- Goal of the exercise
Write out the lines below exactly, beginning at the one with "Instruction: Open the" and stopping after the one with "Task: Sort by the DIF. column header"; the pictures are not copied.

- Data extract
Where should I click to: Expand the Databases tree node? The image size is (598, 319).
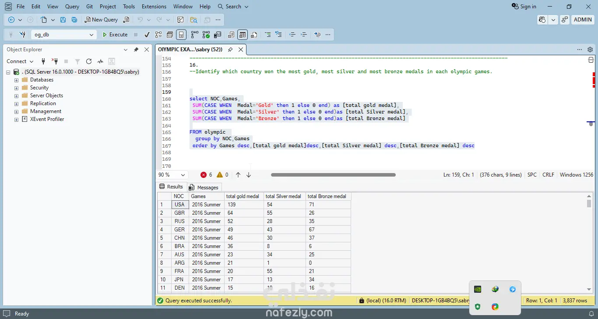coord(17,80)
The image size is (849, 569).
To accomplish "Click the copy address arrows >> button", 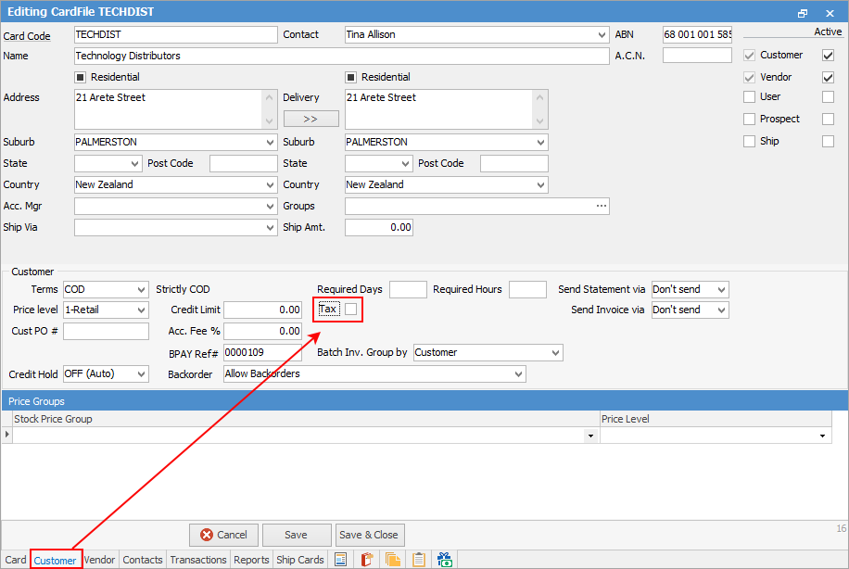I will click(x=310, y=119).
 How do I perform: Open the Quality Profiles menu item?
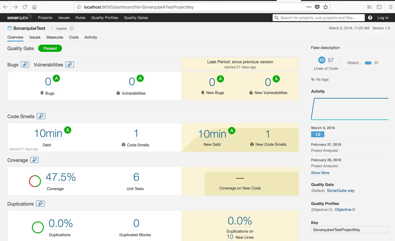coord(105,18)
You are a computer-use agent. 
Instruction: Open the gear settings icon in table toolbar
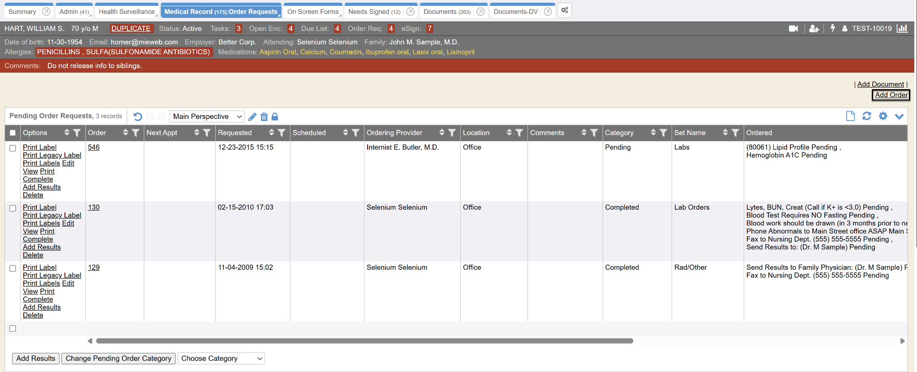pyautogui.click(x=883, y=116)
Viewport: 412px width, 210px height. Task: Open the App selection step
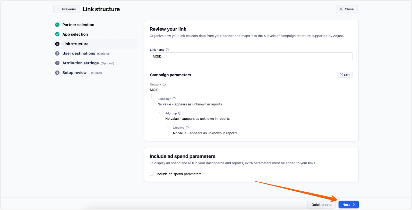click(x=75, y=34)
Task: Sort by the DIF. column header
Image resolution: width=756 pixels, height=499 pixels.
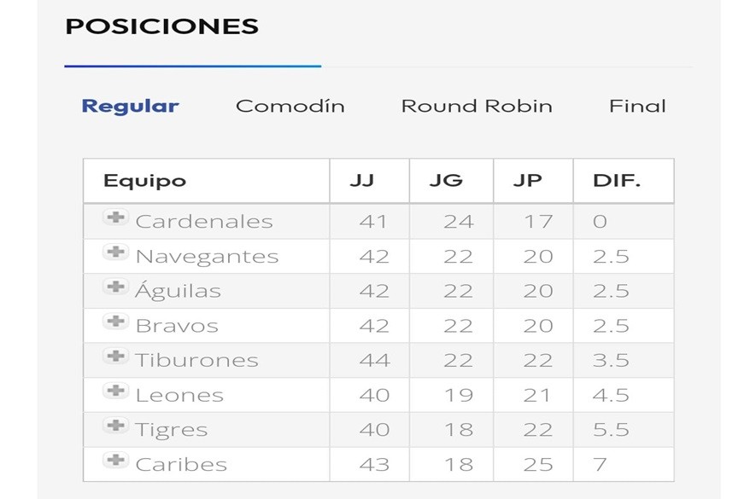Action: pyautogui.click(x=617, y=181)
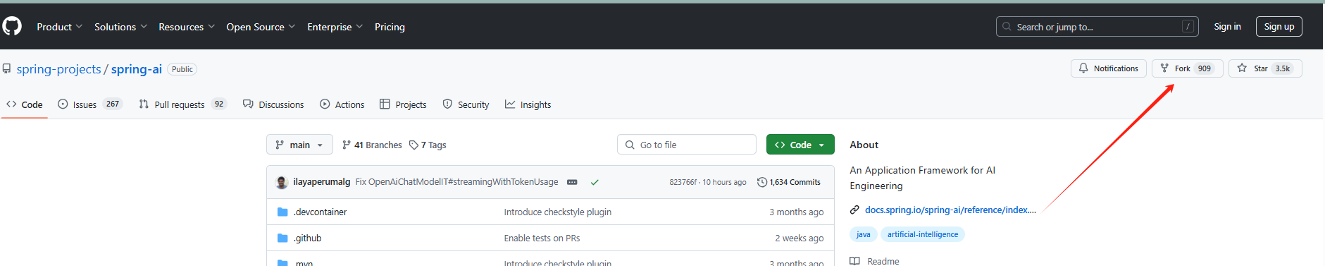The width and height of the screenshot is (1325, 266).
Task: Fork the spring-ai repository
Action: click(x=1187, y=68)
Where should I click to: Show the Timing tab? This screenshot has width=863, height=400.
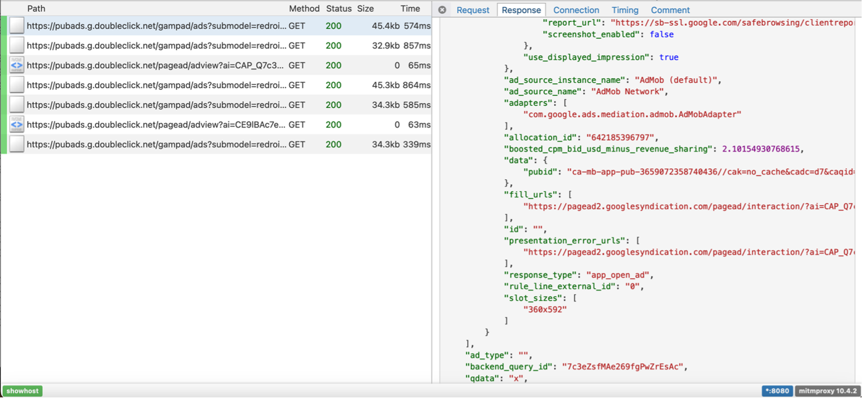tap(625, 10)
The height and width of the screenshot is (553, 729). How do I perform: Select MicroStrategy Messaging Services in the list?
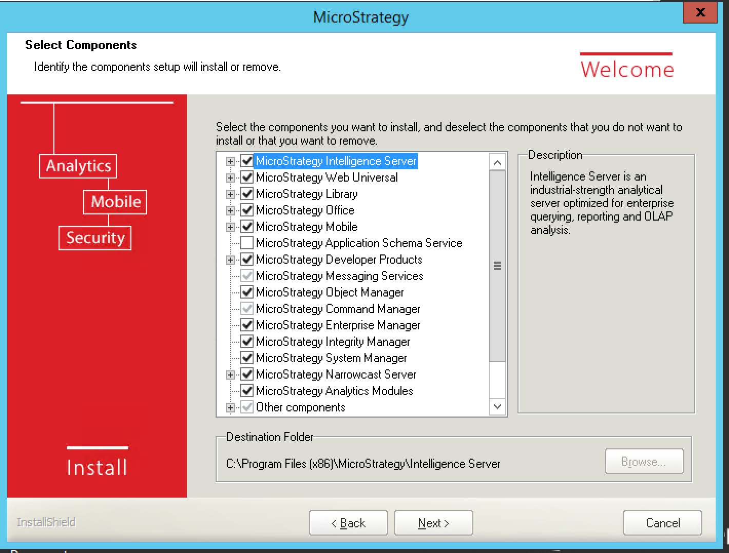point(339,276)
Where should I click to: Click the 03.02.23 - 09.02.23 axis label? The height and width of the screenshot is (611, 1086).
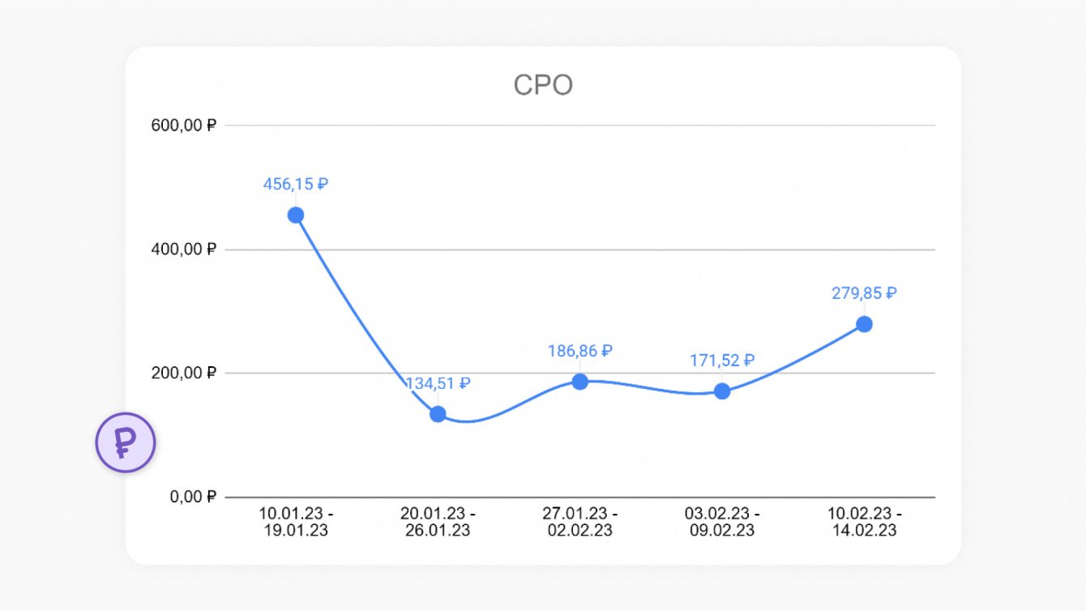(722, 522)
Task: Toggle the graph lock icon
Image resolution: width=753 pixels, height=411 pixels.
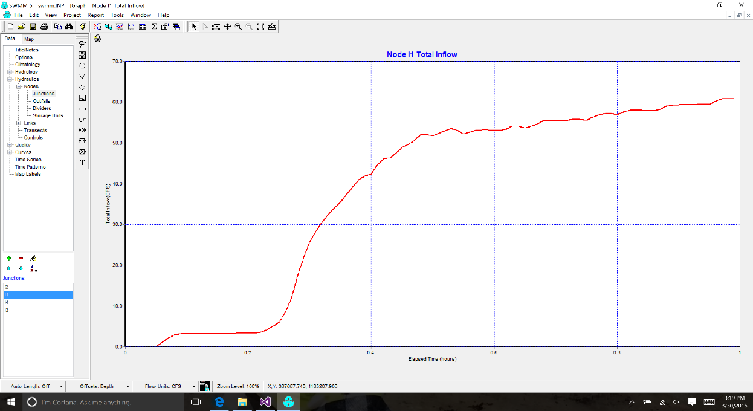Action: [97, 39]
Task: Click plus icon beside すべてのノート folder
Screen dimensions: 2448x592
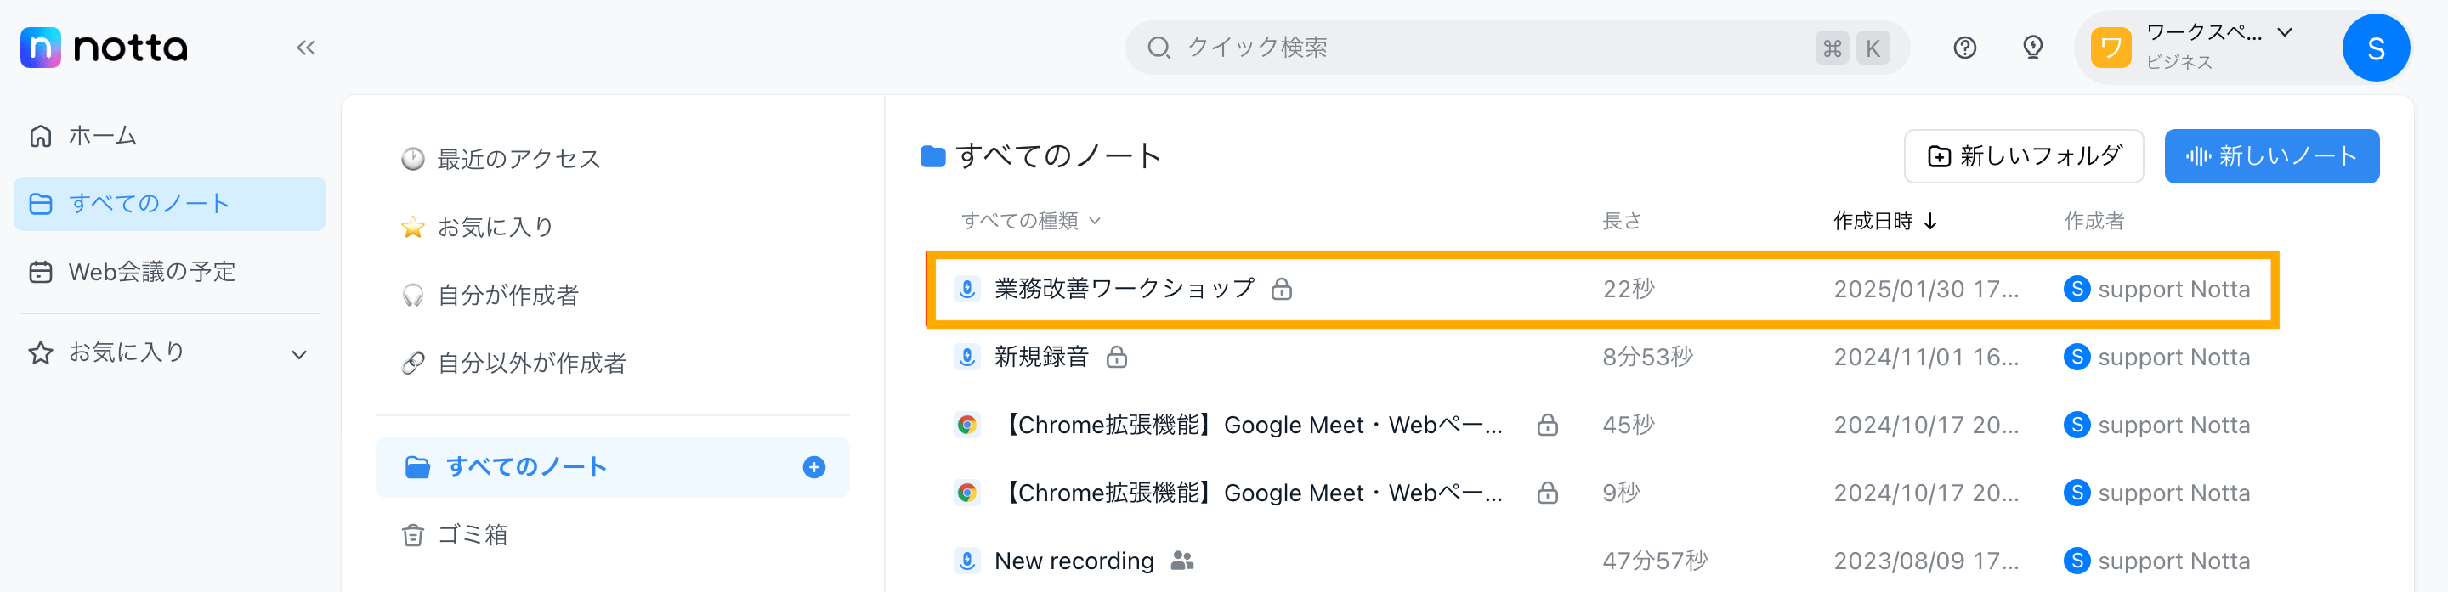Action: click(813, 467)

- Output of the task
Instruction: Open the gear settings icon in table toolbar
pyautogui.click(x=883, y=116)
Viewport: 412px width, 210px height. Task: Open the App selection step
click(x=75, y=34)
Task: Sort by the DIF. column header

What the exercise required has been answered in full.